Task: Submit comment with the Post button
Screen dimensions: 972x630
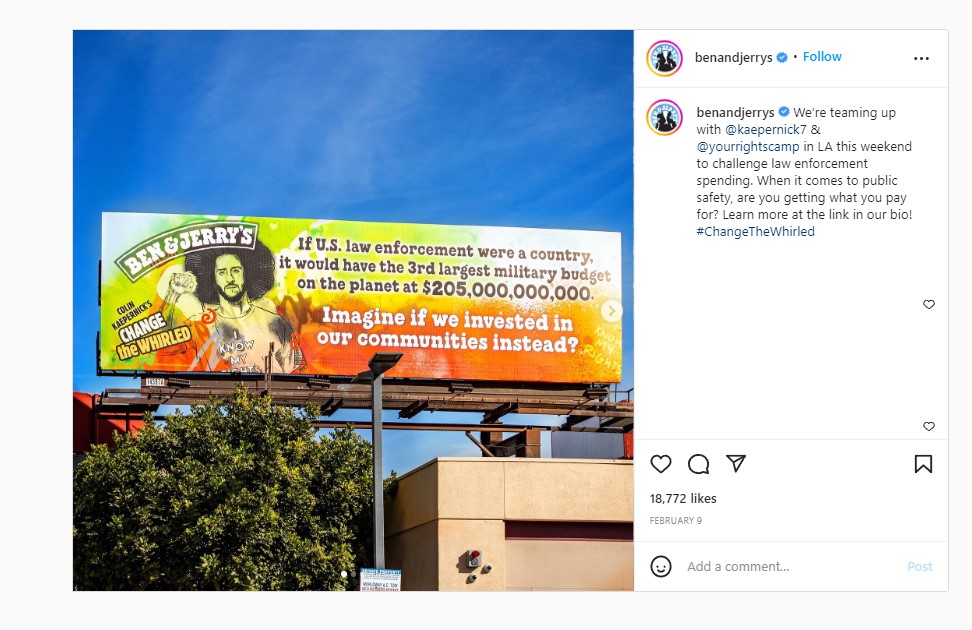Action: coord(920,566)
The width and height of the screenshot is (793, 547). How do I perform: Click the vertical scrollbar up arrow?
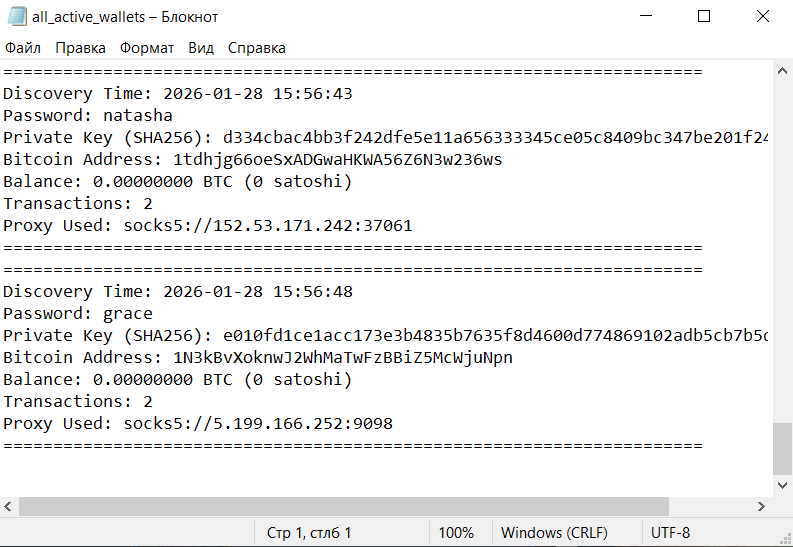point(783,70)
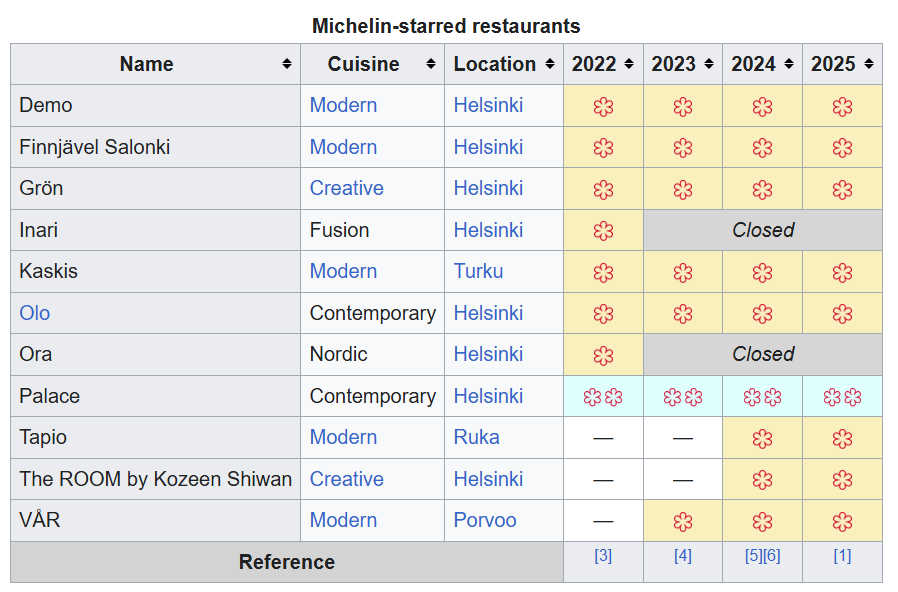The image size is (898, 592).
Task: Click Demo's 2022 Michelin star icon
Action: click(603, 106)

+--

• _Exercise brief_
Each of the lines above should be transcribed exactly; no image is to be copied.

• _Result for this exercise_
Task: Submit comment with the Post button
Screen dimensions: 972x630
Action: coord(920,566)
The width and height of the screenshot is (793, 547). How do I perform: Click the vertical scrollbar up arrow?
point(783,70)
The image size is (898, 592).
Task: Click Demo's 2022 Michelin star icon
Action: click(603, 106)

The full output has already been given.